** TEXT SHOWN **
+++++

The single worst part of the Neighborhood Integrity Initiative is that it is simply terrible public policy. It is a punitive action, intended to punish city officials and developers. Los Angeles’s planning system is broken. It’s painfully out of date, and even the mayor has acknowledged the problem. But that old and broken system means that to get almost anything built in this city, such as the housing our city desperately needs, zoning changes, or general plan amendments, or exemptions, are required.
Rather than propose a productive solution to the problem, the Neighborhood Integrity Initiative would throw salt in the wound, and eliminate that flexibility altogether, freezing the outdated system in place with potentially dire consequences. Many expect passage of the Neighborhood Integrity Initiative would make L.A.’s housing affordability crisis even worse. Despite proponents’ claims that they are concerned about the affordability crisis, and the last minute addition of an exemption for projects that offer 100% affordable housing, affordable housing and homeless advocates remain opposed.
So, no, this is not a “debate” of different visions for the future of Los Angeles. This is about people who would cripple the system to satisfy their own anger, rather than provide productive input on how to improve it. The Neighborhood Integrity Initiative is the "Donald Trump of ballot initiatives," all bluster and fear-mongering, backed by policy proposals that would be nothing short of disastrous.

+++++

** INFORMATION SHOWN **
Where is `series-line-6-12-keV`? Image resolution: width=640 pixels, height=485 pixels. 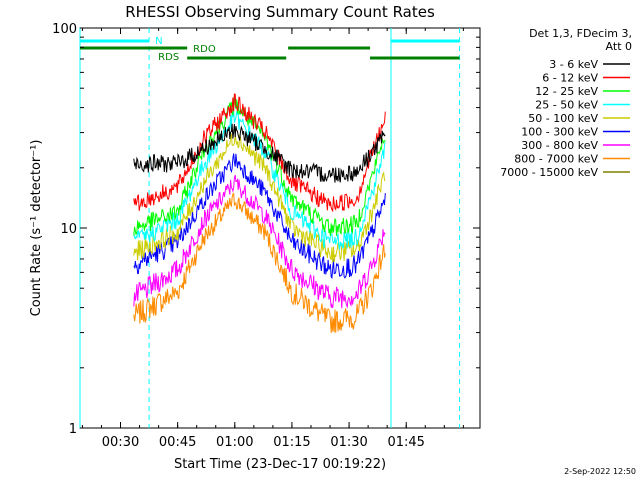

+++++

From the commentary on the Neighborhood Integrity Initiative, print word for word the passage from "The single worst" up to and including "exemptions, are required.".

** EXERCISE ANSWER **
The single worst part of the Neighborhood Integrity Initiative is that it is simply terrible public policy. It is a punitive action, intended to punish city officials and developers. Los Angeles’s planning system is broken. It’s painfully out of date, and even the mayor has acknowledged the problem. But that old and broken system means that to get almost anything built in this city, such as the housing our city desperately needs, zoning changes, or general plan amendments, or exemptions, are required.